“Violent video games are like peanut butter”
For tens of millions of people worldwide, video gaming – on consoles, PCs, phones or online – is a big piece of life. For those not close to the gaming scene it might be hard to understand how captivating that world is for the enthusiasts. Everybody in every region of the planet with electricity appear to be asking the question: “is it really good for you to spend so many hours playing those games?” Researchers and commentators have been taking a hard look at the good and bad mental health aspects of gaming.
Violent Video Games May Increase Aggression in Some But Not Others, Says New Research
American Psychological Association this month published a special issue of its Review of General Psychology devoted to the effects of video games. Some of the articles:
(Video games as learning tools)
— “Video games serve a wide range of emotional, social and intellectual needs, according to a survey of 1,254 seventh and eighth graders. The study’s author, Cheryl Olson, PhD, also offers tips to parents on how to minimize potential harm from video games (i.e., supervised play, asking kids why they play certain games, playing video games with their children).”
— “Commercial video games have been shown to help engage and treat patients, especially children, in healthcare settings, according to a research review by Pamela Kato, PhD. For example, some specially tailored video games can help patients with pain management, diabetes treatment and prevention of asthma attacks.”
— “Video games in mental health care settings may help young patients become more cooperative and enthusiastic about psychotherapy. T. Atilla Ceranoglu, M.D., found in his research review that video games can complement the psychological assessment of youth by evaluating cognitive skills and help clarify conflicts during the therapy process.”
(Games and violence)
— Christopher J. Ferguson, PhD, of Texas A&M International University and guest editor of the issue, found “Recent research has shown that as video games have become more popular, children in the United States and Europe are having fewer behavior problems, are less violent and score better on standardized tests. Violent video games have not created the generation of problem youth so often feared.”
He said, “violent video games are like peanut butter. They are harmless for the vast majority of kids but are harmful to a small minority with pre-existing personality or mental health problems.”
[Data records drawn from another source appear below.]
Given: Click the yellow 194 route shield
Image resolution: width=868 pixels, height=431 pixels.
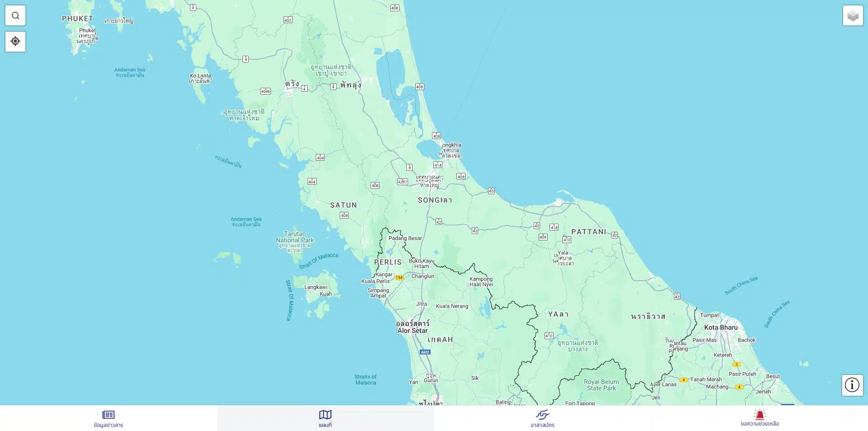Looking at the screenshot, I should coord(399,278).
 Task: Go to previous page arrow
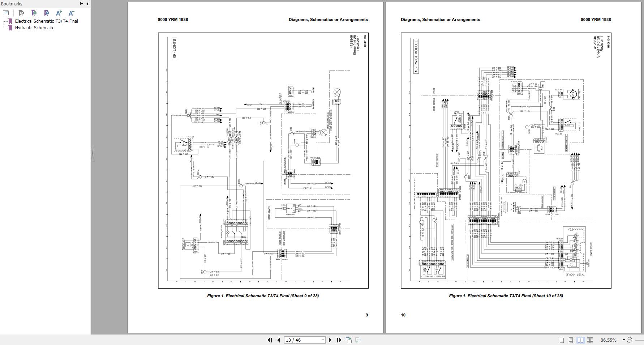[x=279, y=340]
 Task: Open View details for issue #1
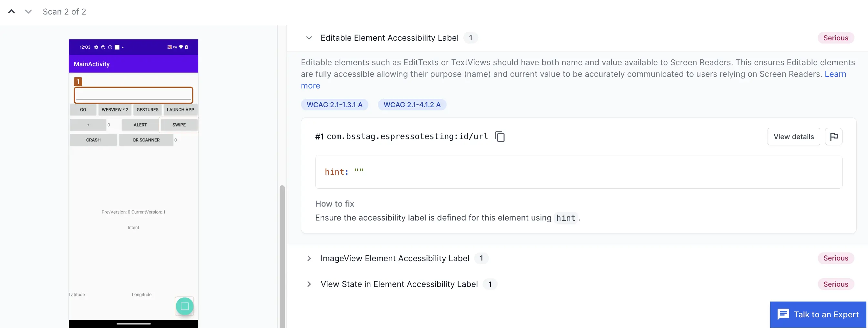tap(794, 137)
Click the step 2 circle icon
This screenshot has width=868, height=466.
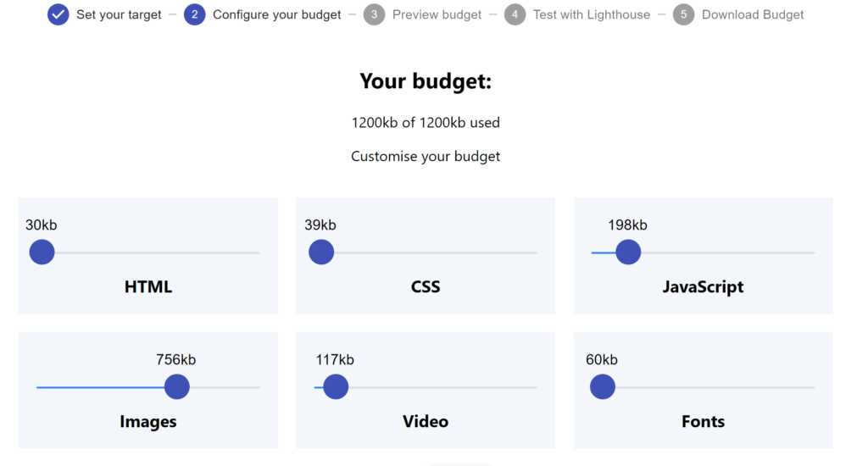[x=194, y=14]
— Patrick Markey, PhD, found that a combination of personality traits can help predict which young people will be more adversely affected by violent video games.
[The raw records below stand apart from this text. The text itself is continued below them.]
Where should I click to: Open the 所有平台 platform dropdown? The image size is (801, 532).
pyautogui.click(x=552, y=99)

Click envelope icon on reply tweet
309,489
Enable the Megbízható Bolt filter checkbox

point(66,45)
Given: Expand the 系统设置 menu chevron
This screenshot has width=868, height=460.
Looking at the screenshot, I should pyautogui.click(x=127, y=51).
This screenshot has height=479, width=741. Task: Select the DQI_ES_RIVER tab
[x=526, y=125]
He used the most popular psychological model of personality traits – the Five-Factor Model – to examine the effects. The five traits in the model are: neuroticism, extraversion, openness to experience, agreeableness and conscientiousness.
“Analysis of the model showed a ‘perfect storm’ of traits for children who are most likely to become hostile after playing violent video games, he said. Those traits are: high neuroticism (e.g., easily upset, angry, depressed, emotional, etc.), low agreeableness (e.g., little concern for others, indifferent to others feelings, cold, etc.) and low conscientiousness (e.g., break rules, don’t keep promises, act without thinking, etc.)”
Chinese Boot Camp Prison Break
On the GamePron.com blog, someone writing under the name Jessica Citizen relates a story in which 14 “patients” (ages 15-22) of the Huai’an Internet Addiction Treatment Centre in east China’s Jiangsu province tied up their supervisor and escaped from the facility. They tried to take a taxi to a nearby town, but since they had no money and were dressed in identical uniforms, the taxi driver turned them in to police.
The story quotes the mother of the ringleader as saying that she had paid 18,000 yuan ($2,635 US) for six months of treatment for her son.
Chang Ping on how “Internet addiction disorder” is a joke
Not everyone in China agrees that treating “Internet Addiction” is sound medicine.
The Danwei.org site ran a story last year about Chang Ping, an editorial writer who has been critical of China’s use of extreme methods such as electro-shock therapy (discontinued last year) to cure young people of “Internet addiction.”
In an article entitled “Where has the debate on Internet addiction gone?” he wrote:
“The Ministry of Health has stopped using electro-shock therapy to cure ‘Internet addiction’ and the many young people who adore using the Internet will no longer be threatened by ‘computers,’ and they are ecstatic. But, perhaps they didn’t look at the notice too closely: it stated that the safety concerns of electro-shock therapy cannot be determined and its effectiveness cannot be defined. What this really means is that they are announcing a different standard for treating Internet addiction, and the officials will still decide that ‘Internet addiction’ is a kind of disease.
“Like most medical terms, ‘Internet addiction disorder’ was imported. The difference is, when it started it was a joke. In 1995, a mental illness doctor from the US, Ivan Goldberg, mocked the Diagnostic and Statistical Manual of Mental Disorders and its standard description of gambling addiction, and created Internet Addiction Disorder, IAD. He didn’t predict that this would be used seriously when his colleagues liked the term and it quickly proliferated in the media.”